One of the easily refuted mistakes Bill McKibben makes in his “Do the Math” theory is forgetting about the non-fuel use of oil. Even if it is correct that 80 percent of the oil can’t be burned, that does not mean it needs to stay in the ground. And it doesn’t mean that the value goes down to zero, as McKibben seems to think. Owners of the oil fields can still sell oil, as long as it is not used for fuel purposes.
Therefore it is of interest to find out the scale of non-fuel use right now. Unfortunately, that is not very easy to do. It took me some time to find some numbers on this strategically very important question.
Let’s start out with some numbers from the American government.
The total for all finished petroleum products for 2012 is given as 4,413,228,000 barrels.
For the same year, “petrochemical feedstocks” was 111,755,000 barrels (this number and all following from the source linked above).
Lubricants was at 57,594,000 barrels.
Misc. products (non-fuel use) was at 29,259,000 barrels.
Asphalt and road oil was at 127,703,000 barrels.
Petroleum coke was at 310,481,000 barrels.
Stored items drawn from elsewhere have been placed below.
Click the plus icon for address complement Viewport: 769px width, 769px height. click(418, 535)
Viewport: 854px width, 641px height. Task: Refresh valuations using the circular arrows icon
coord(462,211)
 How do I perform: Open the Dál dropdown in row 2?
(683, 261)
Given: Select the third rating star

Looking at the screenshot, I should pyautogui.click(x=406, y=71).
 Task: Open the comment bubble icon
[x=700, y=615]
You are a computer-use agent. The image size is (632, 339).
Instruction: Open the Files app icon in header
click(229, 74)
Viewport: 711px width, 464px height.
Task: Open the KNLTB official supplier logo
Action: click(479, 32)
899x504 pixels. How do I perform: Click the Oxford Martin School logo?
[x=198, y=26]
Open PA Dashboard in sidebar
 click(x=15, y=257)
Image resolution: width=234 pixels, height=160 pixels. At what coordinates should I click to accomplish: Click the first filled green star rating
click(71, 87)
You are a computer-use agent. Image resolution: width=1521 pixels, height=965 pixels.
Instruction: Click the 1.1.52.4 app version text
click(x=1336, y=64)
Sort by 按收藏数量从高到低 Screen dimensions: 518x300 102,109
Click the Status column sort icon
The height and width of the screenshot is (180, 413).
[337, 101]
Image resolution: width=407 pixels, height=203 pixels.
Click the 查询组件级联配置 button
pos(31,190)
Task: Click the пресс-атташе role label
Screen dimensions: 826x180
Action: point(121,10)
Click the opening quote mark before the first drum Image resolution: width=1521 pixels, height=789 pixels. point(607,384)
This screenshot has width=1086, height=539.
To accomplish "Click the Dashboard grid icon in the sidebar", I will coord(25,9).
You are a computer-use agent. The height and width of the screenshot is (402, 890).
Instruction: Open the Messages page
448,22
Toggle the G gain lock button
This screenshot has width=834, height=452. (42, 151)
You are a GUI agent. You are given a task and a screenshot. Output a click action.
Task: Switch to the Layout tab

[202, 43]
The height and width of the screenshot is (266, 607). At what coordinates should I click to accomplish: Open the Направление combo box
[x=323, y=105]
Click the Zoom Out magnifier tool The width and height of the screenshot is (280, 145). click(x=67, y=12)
Part of that is used as fuel, just like coal, and other parts are used for anodes in the steel and aluminum industries. Since about 75% of World petroleum coke is used as fuel, I’ll add 25% of that, or 77,620,250 barrels, of non-fuel use from this category.
Propylene was at 100,924,000 barrels.
Adding up all of the above, I get 504,825,250 barrels of non-fuel oil use in 2012. That is around 11.4 percent of the total. So let’s just estimate that non-fuel oil use is around ten percent right now.
That percentage needs to get way up. In a future without fossil fuel, one hundred percent of oil use needs to be non-fuel use.
There might be a problem with that, however.
At least right now, refineries are not built so as to convert for example one barrel of oil completely into one barrel of anode grade petroleum coke. Refining oil is a process where you start out with oil and get a large number of different petroleum products by separating the oil into its components. Most of those are fuels. So if one wants to limit the use of oil to one hundred percent non-fuel use, one would need a way to change gasoline, diesel, kerosene, heating oil, and fuel grade petroleum coke to some useful non-fuel product. It may be possible, but that’s certainly not how things are done right now.
An alternative might be to extract the non-fuel useful products, and then just stockpile the fuels.
Anyway, that would be a potential problem for a future where burning oil as a fuel is illegal.
However, the basic point is still valid. Saying that you can’t burn oil does not mean you can’t use oil for non-fuel purposes. That in turn means that there is no way the value of oil reserves goes down to zero, as Bill McKibben mistakenly asserts.